Interface element lines
········

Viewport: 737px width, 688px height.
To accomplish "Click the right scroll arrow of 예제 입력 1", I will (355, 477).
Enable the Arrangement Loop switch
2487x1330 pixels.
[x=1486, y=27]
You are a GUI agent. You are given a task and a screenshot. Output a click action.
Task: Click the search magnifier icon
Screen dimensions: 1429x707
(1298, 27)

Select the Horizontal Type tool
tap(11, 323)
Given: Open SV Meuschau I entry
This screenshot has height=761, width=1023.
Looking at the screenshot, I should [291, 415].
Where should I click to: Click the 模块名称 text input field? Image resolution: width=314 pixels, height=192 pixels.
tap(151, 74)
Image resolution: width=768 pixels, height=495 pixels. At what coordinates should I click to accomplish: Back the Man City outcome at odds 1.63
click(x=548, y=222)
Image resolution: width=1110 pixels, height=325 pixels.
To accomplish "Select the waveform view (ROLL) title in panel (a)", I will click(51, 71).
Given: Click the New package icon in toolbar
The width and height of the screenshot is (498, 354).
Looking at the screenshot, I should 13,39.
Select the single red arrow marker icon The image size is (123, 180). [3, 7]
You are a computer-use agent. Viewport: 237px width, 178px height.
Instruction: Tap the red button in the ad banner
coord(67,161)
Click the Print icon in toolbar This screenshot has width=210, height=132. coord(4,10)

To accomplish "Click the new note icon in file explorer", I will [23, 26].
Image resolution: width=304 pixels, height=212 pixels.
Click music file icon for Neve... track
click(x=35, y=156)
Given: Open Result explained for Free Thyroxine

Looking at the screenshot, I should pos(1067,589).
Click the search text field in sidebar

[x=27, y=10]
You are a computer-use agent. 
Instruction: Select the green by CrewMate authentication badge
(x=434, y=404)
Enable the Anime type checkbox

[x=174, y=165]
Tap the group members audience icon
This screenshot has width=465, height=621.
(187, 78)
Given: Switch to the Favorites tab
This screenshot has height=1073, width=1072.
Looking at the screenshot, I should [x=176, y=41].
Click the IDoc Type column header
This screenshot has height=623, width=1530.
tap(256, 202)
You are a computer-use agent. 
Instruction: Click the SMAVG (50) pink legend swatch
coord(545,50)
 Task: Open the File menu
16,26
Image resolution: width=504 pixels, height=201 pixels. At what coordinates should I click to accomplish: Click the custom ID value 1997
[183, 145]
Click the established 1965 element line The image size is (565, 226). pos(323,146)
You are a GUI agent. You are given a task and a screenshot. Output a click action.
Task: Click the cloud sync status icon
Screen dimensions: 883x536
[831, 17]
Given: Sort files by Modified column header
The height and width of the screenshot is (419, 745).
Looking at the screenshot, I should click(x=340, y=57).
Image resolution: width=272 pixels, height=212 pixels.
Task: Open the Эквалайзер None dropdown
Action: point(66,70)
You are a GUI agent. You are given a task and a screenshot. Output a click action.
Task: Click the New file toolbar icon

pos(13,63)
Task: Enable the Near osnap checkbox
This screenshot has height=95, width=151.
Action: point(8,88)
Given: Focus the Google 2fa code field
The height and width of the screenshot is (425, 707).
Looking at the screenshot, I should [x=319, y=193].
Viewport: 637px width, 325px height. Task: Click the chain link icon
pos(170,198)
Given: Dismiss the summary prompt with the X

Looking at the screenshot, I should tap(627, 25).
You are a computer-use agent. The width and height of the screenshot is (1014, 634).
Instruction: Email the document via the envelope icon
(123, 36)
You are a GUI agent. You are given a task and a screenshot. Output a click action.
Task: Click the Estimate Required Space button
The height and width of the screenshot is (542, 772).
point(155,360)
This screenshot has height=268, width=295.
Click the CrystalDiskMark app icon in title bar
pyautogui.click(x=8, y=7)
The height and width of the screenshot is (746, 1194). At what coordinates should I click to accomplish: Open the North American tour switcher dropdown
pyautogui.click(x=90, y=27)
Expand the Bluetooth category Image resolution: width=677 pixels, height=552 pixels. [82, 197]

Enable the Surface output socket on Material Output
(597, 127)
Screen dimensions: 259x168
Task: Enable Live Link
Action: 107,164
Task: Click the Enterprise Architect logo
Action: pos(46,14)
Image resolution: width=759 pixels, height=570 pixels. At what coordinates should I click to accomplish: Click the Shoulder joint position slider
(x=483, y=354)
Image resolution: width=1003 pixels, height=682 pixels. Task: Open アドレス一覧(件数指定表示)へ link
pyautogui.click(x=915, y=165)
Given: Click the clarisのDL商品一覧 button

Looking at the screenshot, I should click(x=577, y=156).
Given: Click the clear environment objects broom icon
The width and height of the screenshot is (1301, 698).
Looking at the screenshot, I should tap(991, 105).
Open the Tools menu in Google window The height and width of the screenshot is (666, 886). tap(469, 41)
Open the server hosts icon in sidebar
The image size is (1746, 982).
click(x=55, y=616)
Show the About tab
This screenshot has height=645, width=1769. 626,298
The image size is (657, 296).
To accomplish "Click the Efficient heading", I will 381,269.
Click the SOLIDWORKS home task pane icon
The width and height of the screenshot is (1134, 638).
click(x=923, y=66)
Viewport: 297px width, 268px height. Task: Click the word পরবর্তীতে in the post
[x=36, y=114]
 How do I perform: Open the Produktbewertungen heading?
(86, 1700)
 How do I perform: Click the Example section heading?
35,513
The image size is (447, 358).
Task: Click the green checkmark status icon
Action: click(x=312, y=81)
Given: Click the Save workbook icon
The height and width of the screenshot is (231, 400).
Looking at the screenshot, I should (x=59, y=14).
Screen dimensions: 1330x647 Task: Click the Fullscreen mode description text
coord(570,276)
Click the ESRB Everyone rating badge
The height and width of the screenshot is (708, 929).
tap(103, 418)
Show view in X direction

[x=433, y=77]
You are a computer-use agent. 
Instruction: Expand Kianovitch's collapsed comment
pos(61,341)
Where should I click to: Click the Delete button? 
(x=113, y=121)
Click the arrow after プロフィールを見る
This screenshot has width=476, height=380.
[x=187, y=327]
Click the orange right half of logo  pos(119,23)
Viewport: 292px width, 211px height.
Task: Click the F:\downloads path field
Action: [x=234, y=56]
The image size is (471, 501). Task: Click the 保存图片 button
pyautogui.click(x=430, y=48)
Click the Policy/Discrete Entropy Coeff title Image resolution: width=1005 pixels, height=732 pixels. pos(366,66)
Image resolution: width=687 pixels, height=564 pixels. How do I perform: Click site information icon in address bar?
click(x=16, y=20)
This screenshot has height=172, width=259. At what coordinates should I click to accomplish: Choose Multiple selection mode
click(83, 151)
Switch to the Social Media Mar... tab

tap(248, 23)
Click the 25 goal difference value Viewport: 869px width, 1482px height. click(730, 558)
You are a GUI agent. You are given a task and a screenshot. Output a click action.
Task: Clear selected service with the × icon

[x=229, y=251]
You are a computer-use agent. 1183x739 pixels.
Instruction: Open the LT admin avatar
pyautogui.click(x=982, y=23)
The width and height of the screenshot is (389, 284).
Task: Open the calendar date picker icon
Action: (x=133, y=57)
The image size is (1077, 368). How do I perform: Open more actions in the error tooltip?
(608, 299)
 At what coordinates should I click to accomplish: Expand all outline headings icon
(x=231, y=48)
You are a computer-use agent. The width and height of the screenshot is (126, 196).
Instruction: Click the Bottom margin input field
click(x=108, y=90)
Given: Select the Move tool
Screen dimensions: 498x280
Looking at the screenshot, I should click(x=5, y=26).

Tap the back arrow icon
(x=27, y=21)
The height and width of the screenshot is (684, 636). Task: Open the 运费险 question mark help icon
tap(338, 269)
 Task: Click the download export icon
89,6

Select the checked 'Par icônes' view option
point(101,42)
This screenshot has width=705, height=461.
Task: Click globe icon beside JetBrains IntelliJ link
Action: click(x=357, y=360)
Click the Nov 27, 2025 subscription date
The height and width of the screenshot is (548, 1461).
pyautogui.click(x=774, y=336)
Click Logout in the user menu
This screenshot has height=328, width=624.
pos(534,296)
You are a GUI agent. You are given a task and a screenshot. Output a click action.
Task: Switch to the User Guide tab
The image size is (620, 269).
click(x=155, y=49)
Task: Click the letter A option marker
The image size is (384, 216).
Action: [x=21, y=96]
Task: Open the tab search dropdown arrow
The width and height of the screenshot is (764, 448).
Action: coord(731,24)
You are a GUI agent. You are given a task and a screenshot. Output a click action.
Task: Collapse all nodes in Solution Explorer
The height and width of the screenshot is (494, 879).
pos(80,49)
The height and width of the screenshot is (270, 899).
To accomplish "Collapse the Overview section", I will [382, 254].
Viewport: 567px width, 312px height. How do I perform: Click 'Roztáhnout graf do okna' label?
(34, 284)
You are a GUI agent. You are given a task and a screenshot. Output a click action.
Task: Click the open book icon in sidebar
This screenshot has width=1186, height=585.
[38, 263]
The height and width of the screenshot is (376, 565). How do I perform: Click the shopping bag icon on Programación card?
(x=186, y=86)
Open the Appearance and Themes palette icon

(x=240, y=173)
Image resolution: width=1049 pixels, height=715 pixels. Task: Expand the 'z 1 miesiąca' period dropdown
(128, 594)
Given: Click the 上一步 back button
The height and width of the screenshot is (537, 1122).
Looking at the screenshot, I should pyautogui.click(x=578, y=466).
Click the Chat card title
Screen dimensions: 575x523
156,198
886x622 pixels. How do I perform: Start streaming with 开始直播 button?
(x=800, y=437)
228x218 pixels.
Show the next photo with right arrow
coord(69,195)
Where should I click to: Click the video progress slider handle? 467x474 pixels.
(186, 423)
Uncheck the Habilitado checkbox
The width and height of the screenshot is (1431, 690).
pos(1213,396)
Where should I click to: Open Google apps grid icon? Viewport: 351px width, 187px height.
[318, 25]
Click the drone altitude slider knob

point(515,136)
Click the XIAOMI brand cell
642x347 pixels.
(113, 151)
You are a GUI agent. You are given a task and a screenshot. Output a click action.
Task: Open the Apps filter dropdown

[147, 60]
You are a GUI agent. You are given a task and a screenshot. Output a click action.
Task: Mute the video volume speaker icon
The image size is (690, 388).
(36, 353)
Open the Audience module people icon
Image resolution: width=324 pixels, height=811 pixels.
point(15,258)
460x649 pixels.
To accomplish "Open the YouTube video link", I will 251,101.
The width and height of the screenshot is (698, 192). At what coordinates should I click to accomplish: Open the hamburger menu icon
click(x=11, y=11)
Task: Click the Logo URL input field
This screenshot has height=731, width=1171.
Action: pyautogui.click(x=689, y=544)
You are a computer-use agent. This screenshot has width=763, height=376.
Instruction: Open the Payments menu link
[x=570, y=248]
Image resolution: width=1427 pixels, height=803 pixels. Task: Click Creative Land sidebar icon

········

◆ TASK OBJECTIVE ◆
Present the lines as a Markdown table with the columns Row and Line, numbering each row. Start at the line containing "Select the checked 'Par icônes' view option", end at the line containing "coord(69,195)", and leave out any blank lines.

◆ RESPONSE BELOW ◆
| Row | Line |
|---|---|
| 1 | Select the checked 'Par icônes' view option |
| 2 | point(101,42) |
| 3 | This screenshot has width=705, height=461. |
| 4 | Task: Click globe icon beside JetBrains IntelliJ link |
| 5 | Action: click(x=357, y=360) |
| 6 | Click the Nov 27, 2025 subscription date |
| 7 | The height and width of the screenshot is (548, 1461). |
| 8 | pyautogui.click(x=774, y=336) |
| 9 | Click Logout in the user menu |
| 10 | This screenshot has height=328, width=624. |
| 11 | pos(534,296) |
| 12 | You are a GUI agent. You are given a task and a screenshot. Output a click action. |
| 13 | Task: Switch to the User Guide tab |
| 14 | The image size is (620, 269). |
| 15 | click(x=155, y=49) |
| 16 | Task: Click the letter A option marker |
| 17 | The image size is (384, 216). |
| 18 | Action: [x=21, y=96] |
| 19 | Task: Open the tab search dropdown arrow |
| 20 | The width and height of the screenshot is (764, 448). |
| 21 | Action: coord(731,24) |
| 22 | You are a GUI agent. You are given a task and a screenshot. Output a click action. |
| 23 | Task: Collapse all nodes in Solution Explorer |
| 24 | The height and width of the screenshot is (494, 879). |
| 25 | pos(80,49) |
| 26 | The height and width of the screenshot is (270, 899). |
| 27 | To accomplish "Collapse the Overview section", I will [382, 254]. |
| 28 | Viewport: 567px width, 312px height. How do I perform: Click 'Roztáhnout graf do okna' label? |
| 29 | (34, 284) |
| 30 | You are a GUI agent. You are given a task and a screenshot. Output a click action. |
| 31 | Task: Click the open book icon in sidebar |
| 32 | This screenshot has width=1186, height=585. |
| 33 | [38, 263] |
| 34 | The height and width of the screenshot is (376, 565). How do I perform: Click the shopping bag icon on Programación card? |
| 35 | (x=186, y=86) |
| 36 | Open the Appearance and Themes palette icon |
| 37 | (x=240, y=173) |
| 38 | Image resolution: width=1049 pixels, height=715 pixels. Task: Expand the 'z 1 miesiąca' period dropdown |
| 39 | (128, 594) |
| 40 | Given: Click the 上一步 back button |
| 41 | The height and width of the screenshot is (537, 1122). |
| 42 | Looking at the screenshot, I should pyautogui.click(x=578, y=466). |
| 43 | Click the Chat card title |
| 44 | Screen dimensions: 575x523 |
| 45 | 156,198 |
| 46 | 886x622 pixels. How do I perform: Start streaming with 开始直播 button? |
| 47 | (x=800, y=437) |
| 48 | 228x218 pixels. |
| 49 | Show the next photo with right arrow |
| 50 | coord(69,195) |